I have met a handful of six-figure nannies. Yep, there are a few in-home childcare providers that make $100,000 per year. Despite a college degree and 18-years nanny experience, I'm still not one of those nannies.
As I read this article in the Huffington Post I wonder if it's true what Enobong Hannah Branch, an assistant professor of sociology at the University of Massachusetts at Amherst says,"The expectation of the [nanny] job grows, but the salary does not."
I'm paid well, but didn't get a cost-of-living raise at my four-year Nanny-Versary. I did get raises other years and a ten-percent increase with the birth of the family's newborn. I am not complaining since I make a good salary and for a lovely family with great kids. But, the sociologists comments do make me wonder: Do nanny salaries eventually cap-out? How much can we ever actually expect to make? Is there really any room for advancement?
Here are some highlights of the article:
The high-profile success of the movie "The Help" has thrust nannies into the center of the American conversation, while projecting the notion that taking care of other people's children amounts to a viable early-stage career opportunity, the first step on the pathway to better things.
But this comes as news to real-life nannies encountered this week in the affluent New York City neighborhood of Park Slope, Brooklyn, where women described their work as just that: a basic job in an American economy that does not have enough of them.
Despite the mythologies surrounding the life of nannies, their jobs operate at the intersection of the American underground economy and the homes of wealthier people. Many are employed by white collar professionals who work for major corporations, yet most are paid under the table, without health benefits. In an economy marked by high unemployment, nanny jobs continue to provide a steady source of income for thousands of women, yet these positions promise little in the way of advancement and are rife with exploitation, say labor experts.
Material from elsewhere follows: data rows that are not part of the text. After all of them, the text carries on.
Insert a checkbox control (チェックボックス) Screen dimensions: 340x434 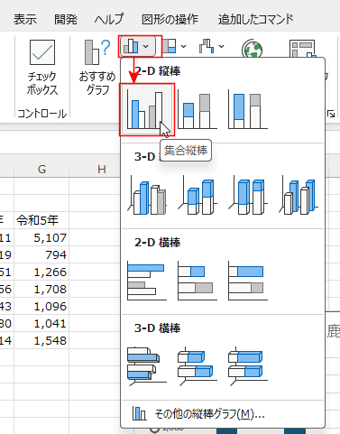(x=42, y=68)
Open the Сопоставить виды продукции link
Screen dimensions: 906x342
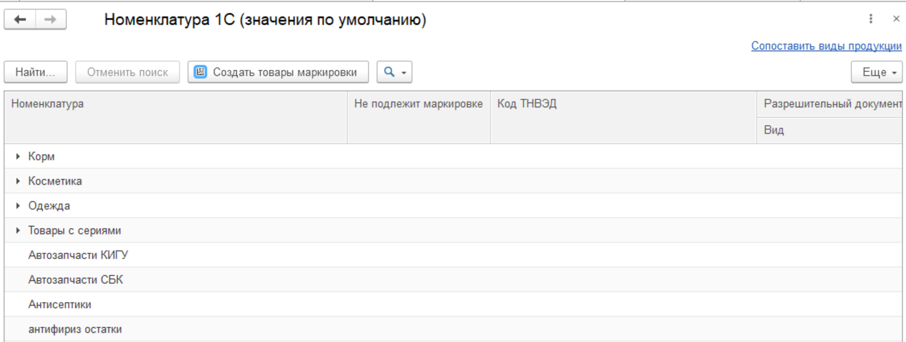click(x=826, y=46)
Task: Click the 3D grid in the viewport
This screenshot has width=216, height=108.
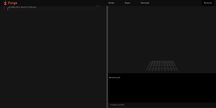Action: pos(162,66)
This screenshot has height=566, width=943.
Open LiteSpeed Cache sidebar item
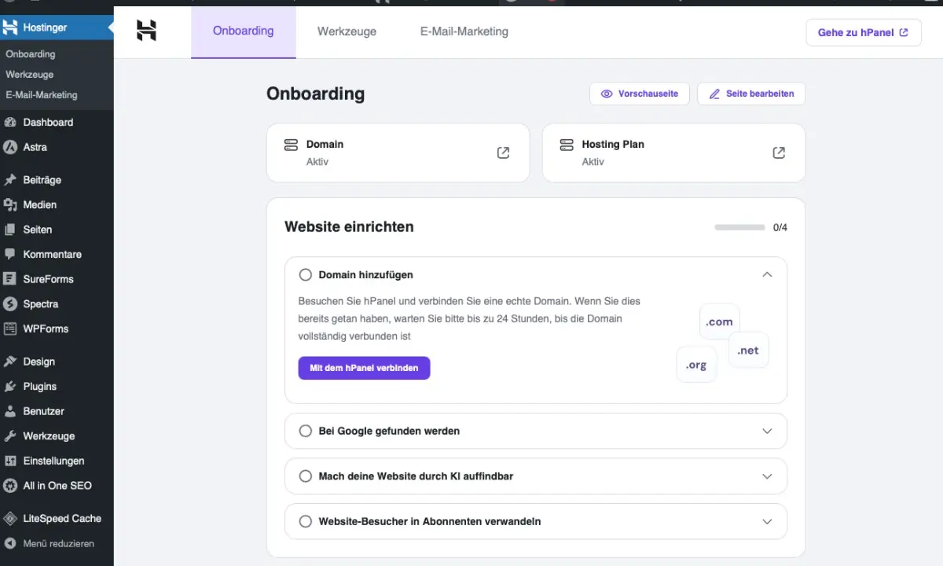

"These jobs are not good jobs," said Enobong Hannah Branch, an assistant professor of sociology at the University of Massachusetts at Amherst and author of the forthcoming book "Opportunity Denied: Limiting Black Women to Devalued Work." "They are not jobs that are above the table, with set hours, clear expectations, health insurance, vacation, a process for grievances."
In New York, a law passed by the state legislature last year officially extended myriad labor protections to domestic workers. But many nannies working in the more gentrified areas of New York City are undocumented immigrants from the Caribbean, and many employers pay under the table and are reluctant to renegotiate that arrangement.